EXERCISE DIRECTIONS -
Exactly how many lines in the entries contain "Development"? Give that number alone.

Stored items
=====

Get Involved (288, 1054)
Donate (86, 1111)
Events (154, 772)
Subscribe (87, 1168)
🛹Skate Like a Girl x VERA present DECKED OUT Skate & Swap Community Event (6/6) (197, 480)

=====

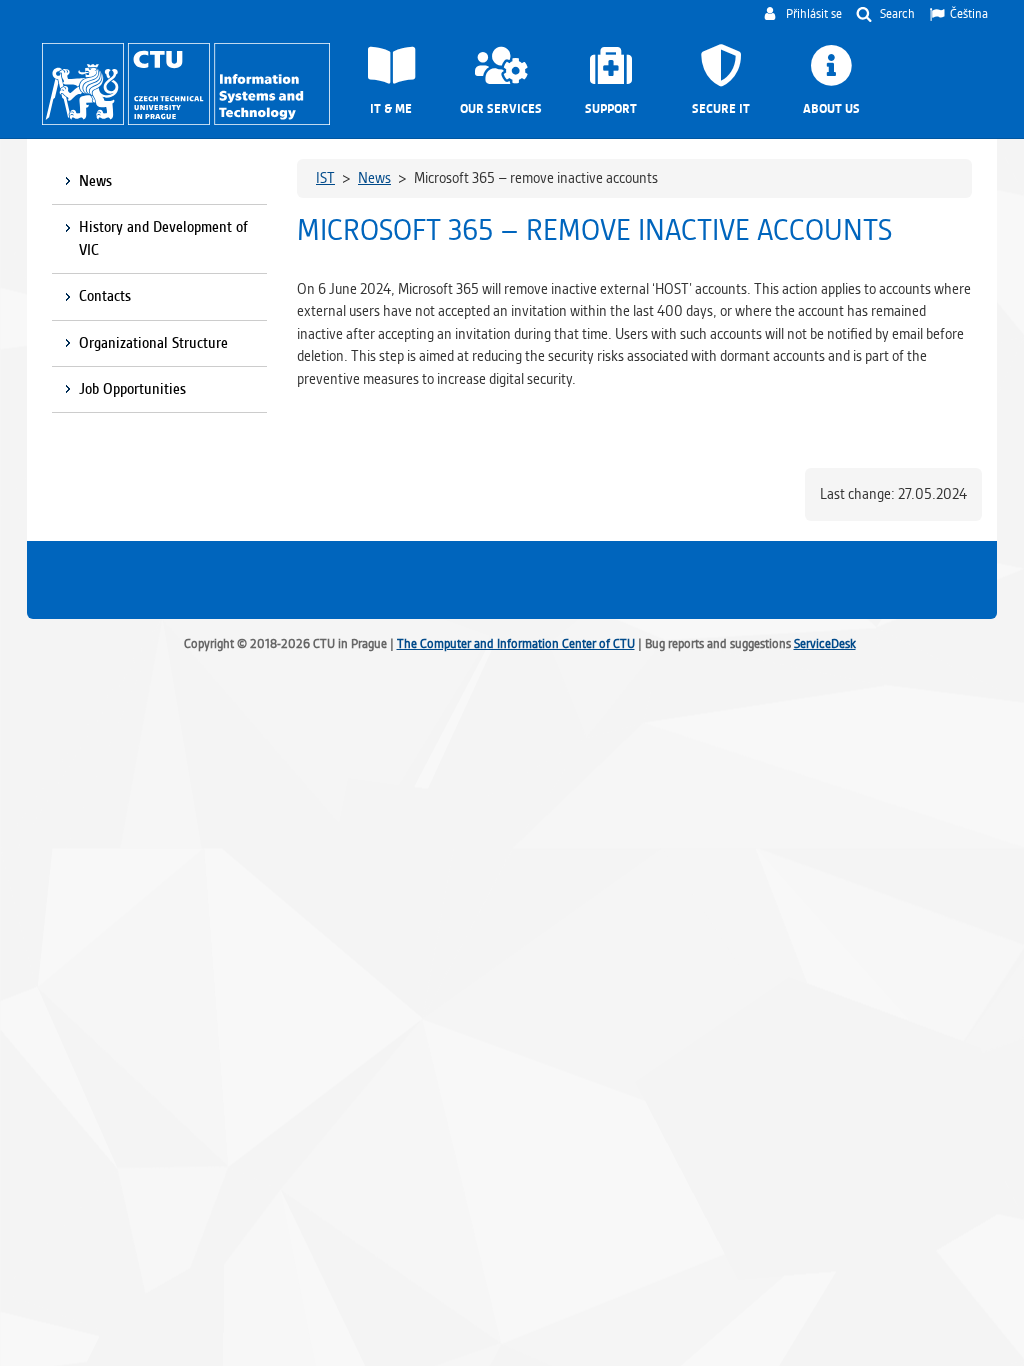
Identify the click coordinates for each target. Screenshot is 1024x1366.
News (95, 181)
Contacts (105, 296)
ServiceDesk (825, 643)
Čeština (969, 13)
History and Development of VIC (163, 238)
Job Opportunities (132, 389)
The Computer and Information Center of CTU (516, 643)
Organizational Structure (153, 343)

=====

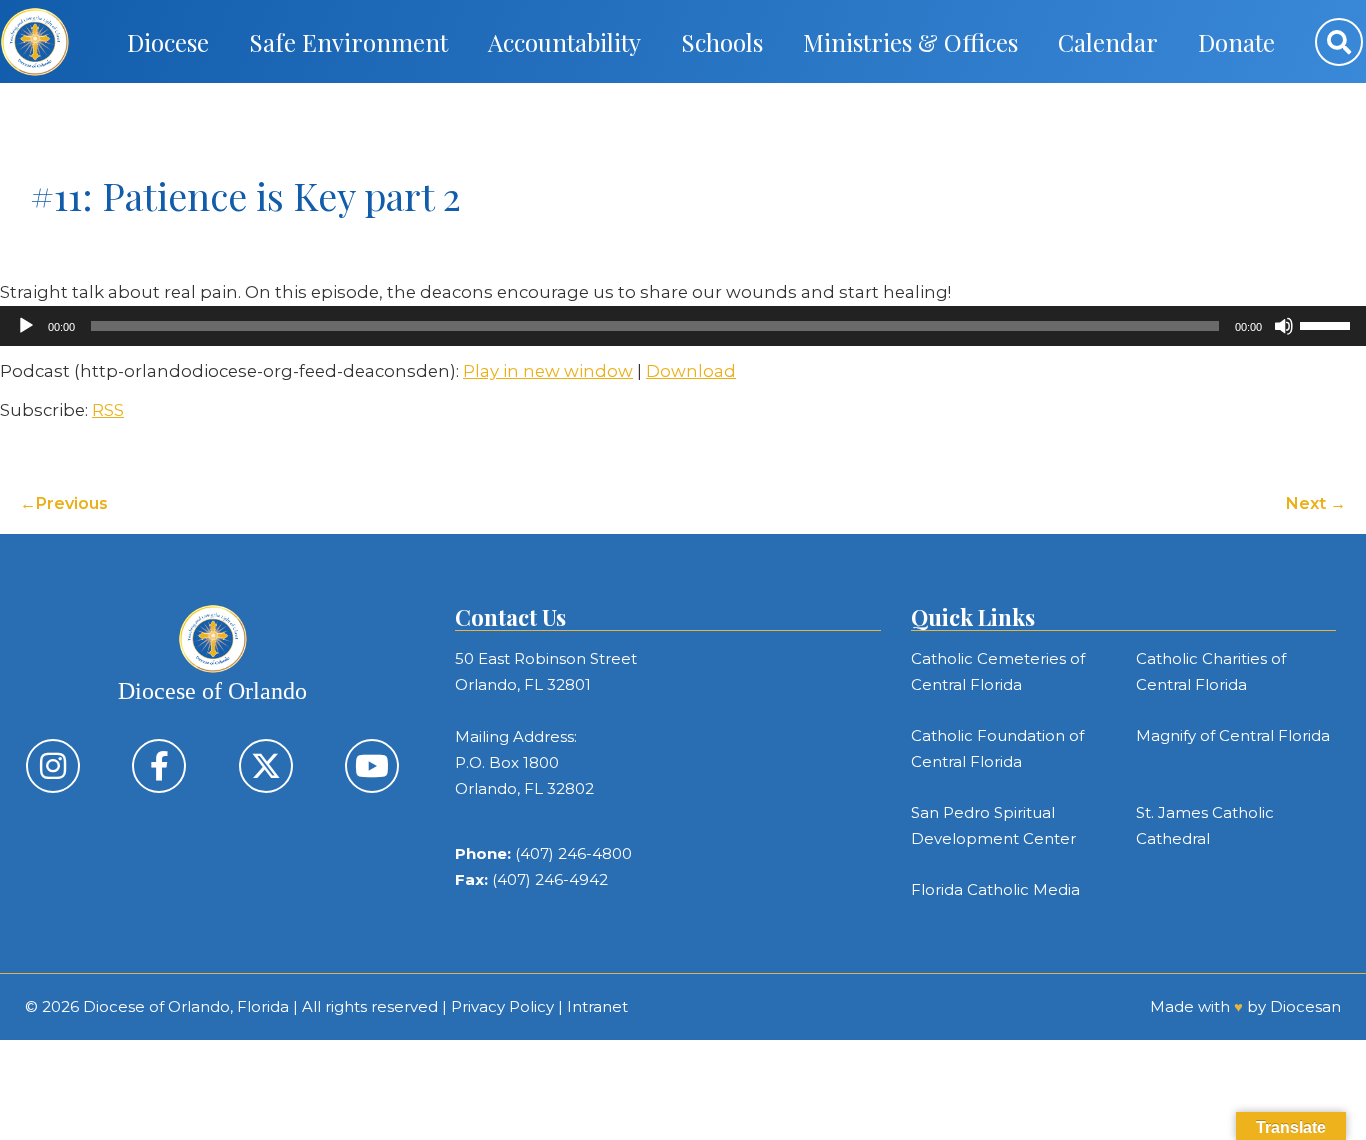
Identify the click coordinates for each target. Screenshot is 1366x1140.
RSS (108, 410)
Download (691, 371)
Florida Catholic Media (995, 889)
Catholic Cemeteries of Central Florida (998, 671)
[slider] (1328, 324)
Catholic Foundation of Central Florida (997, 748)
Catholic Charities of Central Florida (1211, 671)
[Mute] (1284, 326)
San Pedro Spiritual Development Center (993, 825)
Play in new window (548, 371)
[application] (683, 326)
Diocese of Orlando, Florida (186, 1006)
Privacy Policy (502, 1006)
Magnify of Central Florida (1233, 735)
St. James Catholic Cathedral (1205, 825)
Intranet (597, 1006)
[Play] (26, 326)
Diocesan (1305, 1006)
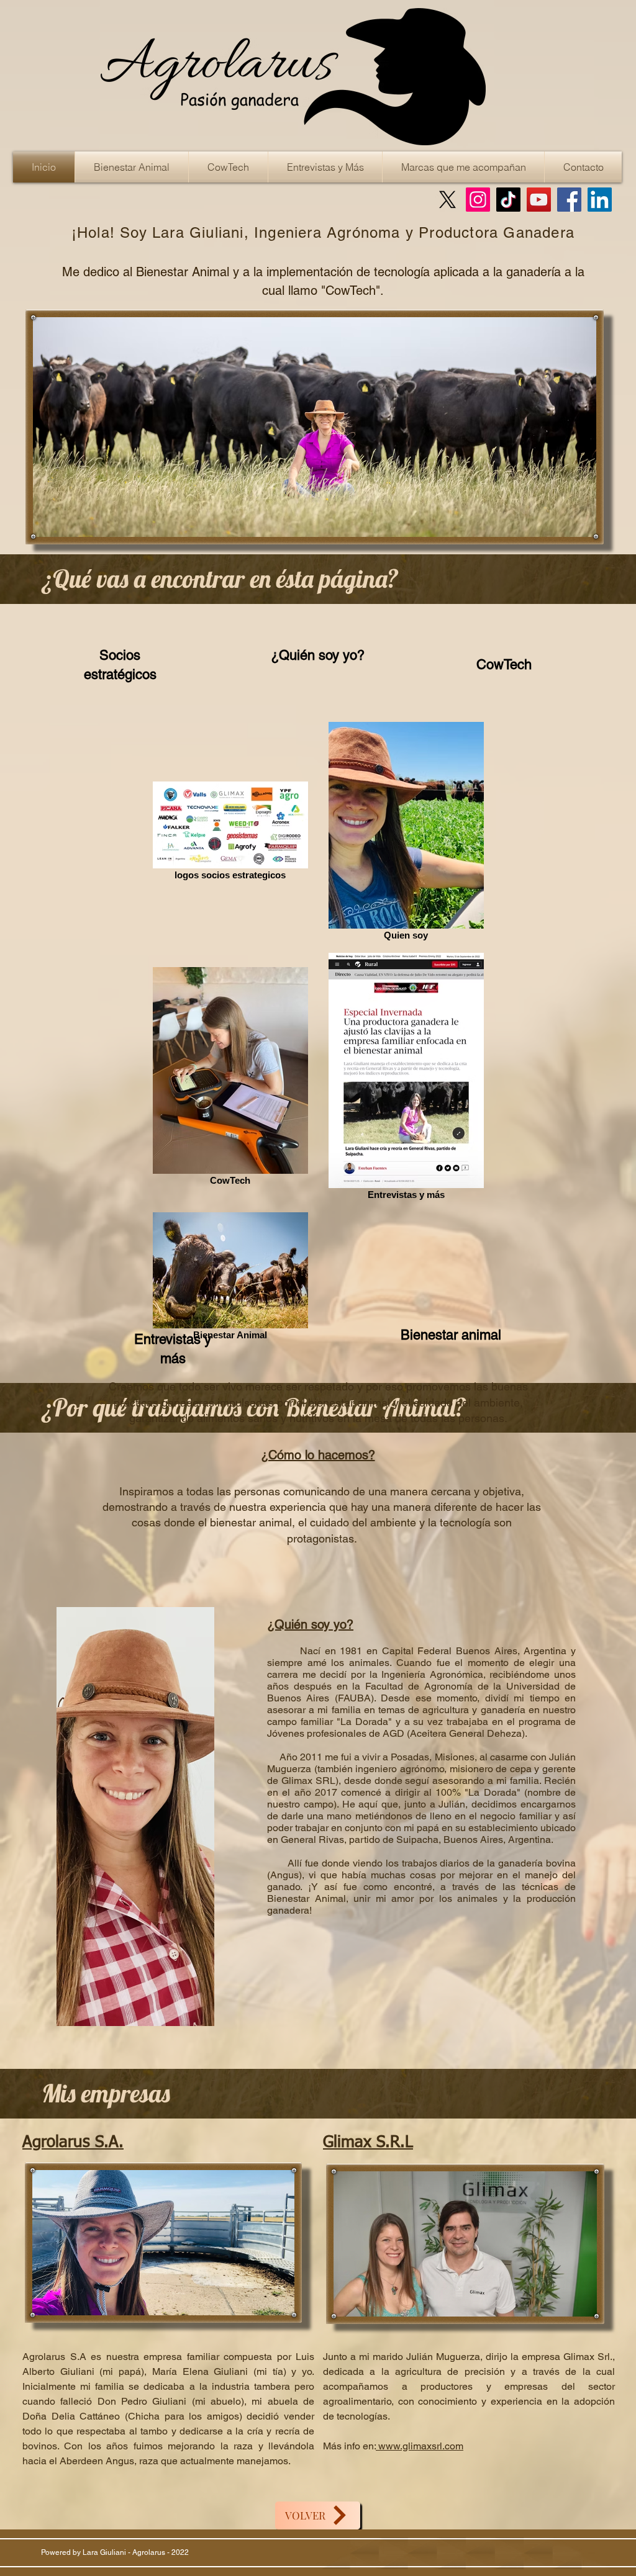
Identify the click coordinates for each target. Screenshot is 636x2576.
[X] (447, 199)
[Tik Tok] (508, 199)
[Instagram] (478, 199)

=====

EXERCISE RESULT -
2